One of the most notable proposals is an effective ban on fossil fuel boilers in new homes from 2025. It is also anticipated that hybrid heat pumps, hydrogen-ready boilers and biofuel systems will not meet the standard.
No place for hybrid or hydrogen-ready
The consultation document states: “We found no practical way to allow the installation of fossil fuel boilers while also delivering significant carbon savings and ‘zero-carbon ready’ homes.
“As such, we do not expect fossil fuel heating, such as gas, hybrid heat pumps, and hydrogen-ready boilers, will meet these standards. The standards proposed are also unlikely to allow the installation of biofuel systems, including wood and manufactured solid fuels.”
The consultation document failed to address any potential role renewable liquid fuels such as Hydrotreated Vegetable Oil (HVO) may have under the standard.
Designed to deliver zero carbon ready new homes, that will have zero carbon emissions once the electric grid is fully decarbonised, the standard requires all new homes to have high fabric standards and use low-carbon heating systems.

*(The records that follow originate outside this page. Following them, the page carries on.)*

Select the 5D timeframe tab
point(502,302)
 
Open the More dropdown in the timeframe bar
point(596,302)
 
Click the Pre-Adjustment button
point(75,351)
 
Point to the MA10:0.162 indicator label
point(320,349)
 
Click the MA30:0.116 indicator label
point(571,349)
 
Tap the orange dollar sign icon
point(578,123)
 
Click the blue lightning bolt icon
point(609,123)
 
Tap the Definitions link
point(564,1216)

The fabric performance requirements are largely as the standards introduced in 2021 because “increasing fabric beyond the proposed level does not deliver significant gains to the efficiency of heating systems”.
All performance requirements in the consultation are based on notional buildings with an efficient air source heat pump or, for settings such as blocks of flats, a 4th generation heat network that uses air source heat pumps.

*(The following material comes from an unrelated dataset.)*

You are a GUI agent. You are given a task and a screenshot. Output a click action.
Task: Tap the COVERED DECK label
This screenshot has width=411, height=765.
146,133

Lack of solar mandate is ‘unconscionable’
The consultation proposes two options – one with solar panels and one without – as well as an option with wastewater heat-recovery systems, increased airtightness and mechanical ventilation, and one without.

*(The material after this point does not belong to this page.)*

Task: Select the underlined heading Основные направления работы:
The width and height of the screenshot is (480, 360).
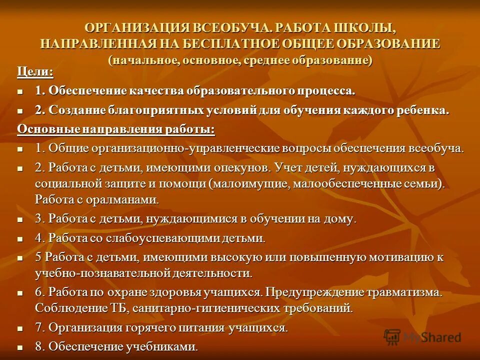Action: [116, 129]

With regard to solar, the government said it did not think either option would have significant impacts on housing supply and affordability but added: “We are keen to hear evidence from consultees about possible impacts on viability and deliverability of housing developments.”
As solar mandates gain momentum across Europe, the UK Green Building Council has criticised the consultation for its lack of ambition.
“This can’t genuinely be described as a ‘future’ standard. Having already shattered industry confidence with repeated green rollbacks, the Government has opted for the least ambitious option that would deliver ‘future’ homes from 2025 at a lower standard than many homes already built today,” Simon McWhirter, Deputy Chief Executive at UKGBC said.
“It’s unconscionable that the Government is consulting on scrapping the expectation that new roofs should have solar panels, when this is already widely delivered through current regulations.”
Ian Rippin of MCS was similarly disappointed by the lack of stronger proposals for the use of other renewable technologies alongside low carbon heating systems.
“We are disappointed that no clear stance has been declared on mandating Solar PV for all new homes but remain hopeful that the outcome of the consultation will conclude that solar is a must-have for new build homes, supporting homeowners by decreasing electricity bills, securing energy independence, and reducing their carbon impact.”
In October, Ireland confirmed plans for a new grant scheme to support all schools to fit rooftop solar, and November saw the French government outline a mandate for solar panels on all large car parks.
Ian was also pleased to see that “the government has proposed mandating that all battery storage systems must be safely and efficiently installed in compliance with MCS standards.”
The deadline for submissions is 6 March 2024. After analysing responses to the consultation, ministers will legislate for the standard in 2024 by amending building regulations.
To allow the industry to adapt, the consultation proposes two options for transitioning to the standard: a six-month or up to 12-month period between the legislation being published and coming into force in 2025, followed by a 12-month transitional period.